Current state law bans the sale or possession of handguns to people under 21, but allows them to buy and possess rifles and shotguns. Representative Tanzi’s bill (2018-H 7761) would make it illegal to sell any firearm, or ammunition, to anyone under 21.
It would also limit possession of a firearm by those under 21 to those who are either hunting legally with a parent, guardian or qualified adult; or who have a firearms permit and are being supervised by a parent, guardian or an adult at a camp or rifle range approved by the state or local police; and to those who are in the military or police, are participating in Reserve Officer Training Corps, state militia activities, ceremonial parade activities, competitive and target shooting, or a basic firearms education program. There is also an exemption that allows those under 21 to carry the gun, unloaded and in a case, from their home to a camp or range when accompanied by an adult over age 21 who is permitted to possess the gun.

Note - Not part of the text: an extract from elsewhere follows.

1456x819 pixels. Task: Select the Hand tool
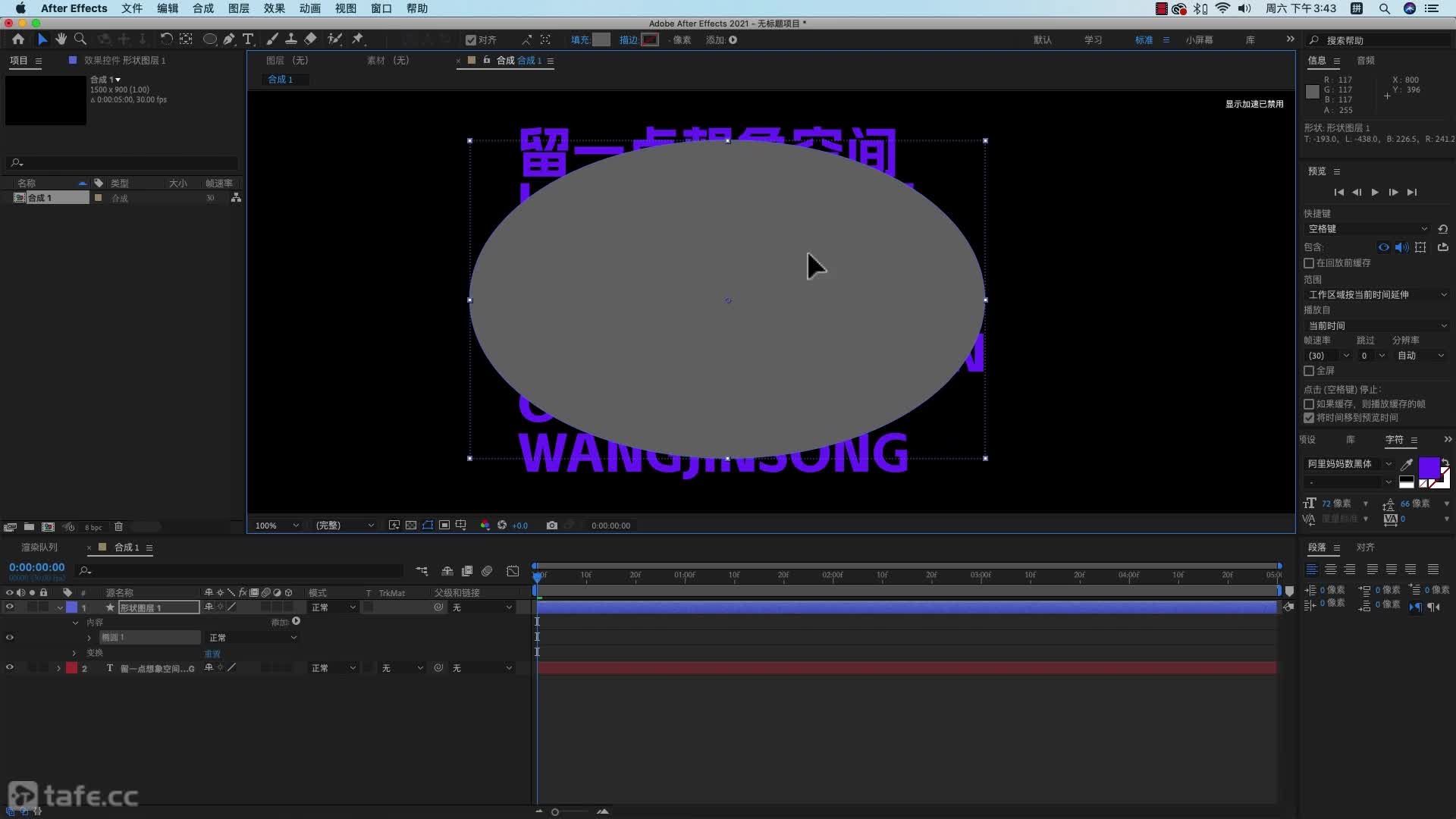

The bill also raises to 21 the age below which people would need a firearms permit to possess a firearm at a range, gun club or camp.
Representative Tanzi said she hopes this bill will be one of several reforms passed this year, as the country reels from the Parkland shooting and many students, parents and other members of the public have demanded action.
“Obviously, no law alone is going to stop all mass shootings. But it’s equally obvious that the status quo isn’t enough, and we must take meaningful steps to stop gun violence. Easy access to guns is part of the problem. It’s my fervent hope that this year we can finally make significant reforms to prevent gun violence and tragedies,” said Representative Tanzi.